- _Questions to answer_:
1. Answer these questions about the text on ReSurge's hand surgery training in Zimbabwe:
(a) To which city did the three Stanford faculty members travel?
(b) Where do many people living in poverty use their hands, according to the text?
(c) In what month and year had the local trainees previously been trained by ReSurge?
2. Resume the text on ReSurge's hand surgery training in Zimbabwe, picking up right after its final sentence.
== Source document
Last month, three members of the ReSurge Global Training Program Faculty from Stanford University traveled to Harare, Zimbabwe to provide specialty training for hand surgery.
In the developing world, the ability to use one’s hands is crucial—so many of those living in poverty use their hands on farms and in factories. Injuries to and congenital anomalies of the hands often severely limit an individual’s ability to contribute to society. Therefore, restoring hand functionality and training in hand surgery are among the most important aspects of ReSurge’s work in the developing world, as it renews one’s ability to provide for one’s self and family.
Drs. Vincent Hentz, Garet Comer and Ryan Derby, the ReSurge volunteer faculty members from Stanford, provided lectures and one-on-one surgical training in thumb duplication, finger amputations, thumb hypoplasia and other hand surgery techniques. It was our second training session this year at the University of Zimbabwe, Parirenyatwa Hospital. Local trainees included Drs. Kevin Nduku, Eugene Chikanya, and Adrian Karangura, all of whom also had been trained in March 2015 by ReSurge.
====
== Entries shown
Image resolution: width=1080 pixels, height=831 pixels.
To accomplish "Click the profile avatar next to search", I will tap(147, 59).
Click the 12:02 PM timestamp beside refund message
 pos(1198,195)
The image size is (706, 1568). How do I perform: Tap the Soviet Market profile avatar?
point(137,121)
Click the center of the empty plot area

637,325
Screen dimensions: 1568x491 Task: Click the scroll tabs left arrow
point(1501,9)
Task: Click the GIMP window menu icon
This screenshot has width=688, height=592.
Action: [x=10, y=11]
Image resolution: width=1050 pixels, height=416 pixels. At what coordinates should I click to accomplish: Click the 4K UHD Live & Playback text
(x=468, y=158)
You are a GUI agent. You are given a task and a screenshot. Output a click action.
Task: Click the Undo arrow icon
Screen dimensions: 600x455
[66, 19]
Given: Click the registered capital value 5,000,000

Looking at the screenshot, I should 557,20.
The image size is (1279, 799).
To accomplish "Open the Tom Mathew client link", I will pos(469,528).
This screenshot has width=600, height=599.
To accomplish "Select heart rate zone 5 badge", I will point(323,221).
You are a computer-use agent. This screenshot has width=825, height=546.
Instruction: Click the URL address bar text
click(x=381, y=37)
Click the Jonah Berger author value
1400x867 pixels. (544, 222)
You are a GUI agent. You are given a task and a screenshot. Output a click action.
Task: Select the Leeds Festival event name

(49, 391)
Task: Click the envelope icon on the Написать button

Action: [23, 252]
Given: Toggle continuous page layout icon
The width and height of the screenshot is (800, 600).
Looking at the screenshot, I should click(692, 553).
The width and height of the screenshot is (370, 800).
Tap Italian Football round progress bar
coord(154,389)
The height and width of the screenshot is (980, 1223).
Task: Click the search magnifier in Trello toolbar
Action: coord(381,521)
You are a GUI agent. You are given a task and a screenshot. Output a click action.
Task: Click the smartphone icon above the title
====
- _Answers provided_:
1.
(a) Harare, Zimbabwe.
(b) On farms and in factories.
(c) March 2015.

2.
“One case that stood out was a 6-month-old with a bilateral radial longitudinal deficiency with complete thumb hypoplasia. We performed a wrist centralization on one side to improve the deformity and allow for a lateral procedure to make the index into a thumb,” wrote Dr. Comer, who performed the surgery with Dr. Nduku.
He continued, “After surgery, we shared photos of the surgical result with the mother and father [photos below]. The mom wrote us this: ’Thank you for the photos and the wonderful work that your team did, it is much appreciated. Our prayer since giving birth to baby Nathan was that he would have a chance to hold and do a lot of things that any other person is able to. 6 months later with joyful tears and grateful hearts we can say, because of you it is now possible. Thank you, thank you, thank you.’”
The little boy’s mother was grateful that her baby now would have a chance at a normal, productive life with a better working hand. By training local doctors in such important procedures, ReSurge is working to build sustainable surgical capacity year-round –and making a lasting impact on families like baby Nathan’s.